ROARRRR.
A crushing aura pressed against the cave, thick and suffocating.
Vaeris's eyes narrowed. The small beasts he had slain earlier… they were cubs.
And the mother had come.
He had suppressed his presence until he felt no different from the stones beneath him—just enough to avoid alerting any other beast.
Quietly, he rose and stepped out of the cave.
A few meters away, a massive bear loomed on its hind legs—over four meters tall. Its metallic fur shimmered under the moonlight, each strand like interlocked armor. Razor claws glinted like blades. Madness burned in its crimson eyes.
An Arcane-ranked beast, and not a low one.
Vaeris extended his left hand. Tonbokiri shimmered into form, the bracelet on his wrist vanishing.
The bear caught the motion. With a wild snarl, it lunged.
Vaeris didn't flinch. He hurled the spear with explosive force. It tore through the air with a crack, the attack splitting the silence of the night.
BOOM.
The bear was flung backward, dirt and debris flying. But as the dust cleared, it rose again—unharmed. Angrier.
Vaeris calmly walked forward, retrieving the spear and turning it back into a bracelet.
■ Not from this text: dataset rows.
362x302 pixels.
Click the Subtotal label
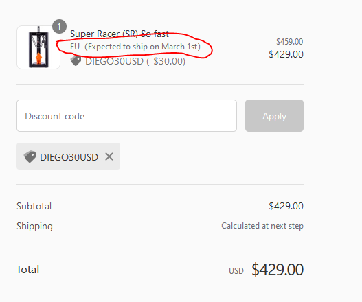pyautogui.click(x=34, y=206)
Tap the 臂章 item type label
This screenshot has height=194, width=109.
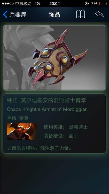pos(24,118)
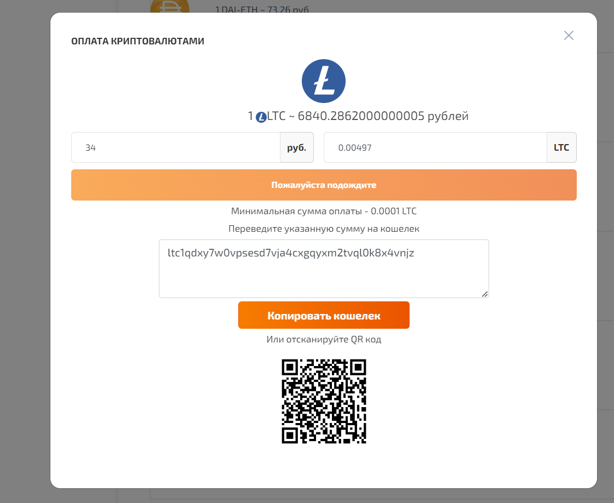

Then, in a fluid motion, he drew his katana and vanished.
A thunderclap marked his reappearance above the bear's skull, blade descending like judgment.
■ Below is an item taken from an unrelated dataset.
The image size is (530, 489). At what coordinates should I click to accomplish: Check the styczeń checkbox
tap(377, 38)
The bear met it mid-strike. Claw met steel in a screech of metal on metal.
They clashed again. And again.
Flashes of movement blurred the clearing. Each blow shook the ground. Shock waves cracked stone. Dozens of strikes per breath, a storm of speed and precision. Vaeris deflected and countered with growing rhythm, his blade glinting through the dark.
He was faster.
Sharper.
Dominating.
Then, the beast changed the rules.
A pulse of mana.
CRACK.
Gravity increased by fivefold. Vaeris staggered, caught off guard—his limbs suddenly leaden, his breath crushed by invisible weight.
The beast was unfazed.
It charged.
Vaeris barely raised his katana in time. The impact hurled him back. Dozens of meters.
He twisted mid-air and landed, boots digging into the earth. His arms trembled. His lungs burned.
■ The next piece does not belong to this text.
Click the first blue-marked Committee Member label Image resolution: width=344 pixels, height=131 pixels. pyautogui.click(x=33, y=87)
"Still alive," he mumbled.
He sprinted again, closing the distance. At the last second, he pivoted, using all momentum to whirl.
Tonbokiri flashed into his hand.
CRACK.
The spear slammed into the bear's side—sending it skidding like a meteor through stone.
It roared—and lunged right back, claws descending like a guillotine, gravity magic warping the air around them.
Vaeris met it head-on.
Steel clashed against claws.
Throughout the fight, Vaeris had landed dozens of clean strikes—yet the bear showed no sign of injury. It charged again, unflinching, its monstrous confidence rooted in its ironclad defense.
He was losing ground.
The next blow crashed into him, and he used the force to launch himself away, skidding across stone. He exhaled sharply, eyes narrowing.
No more holding back.
Valtren's words echoed in his mind:
"Only use Air. Never release all your mana—unless there's no other choice."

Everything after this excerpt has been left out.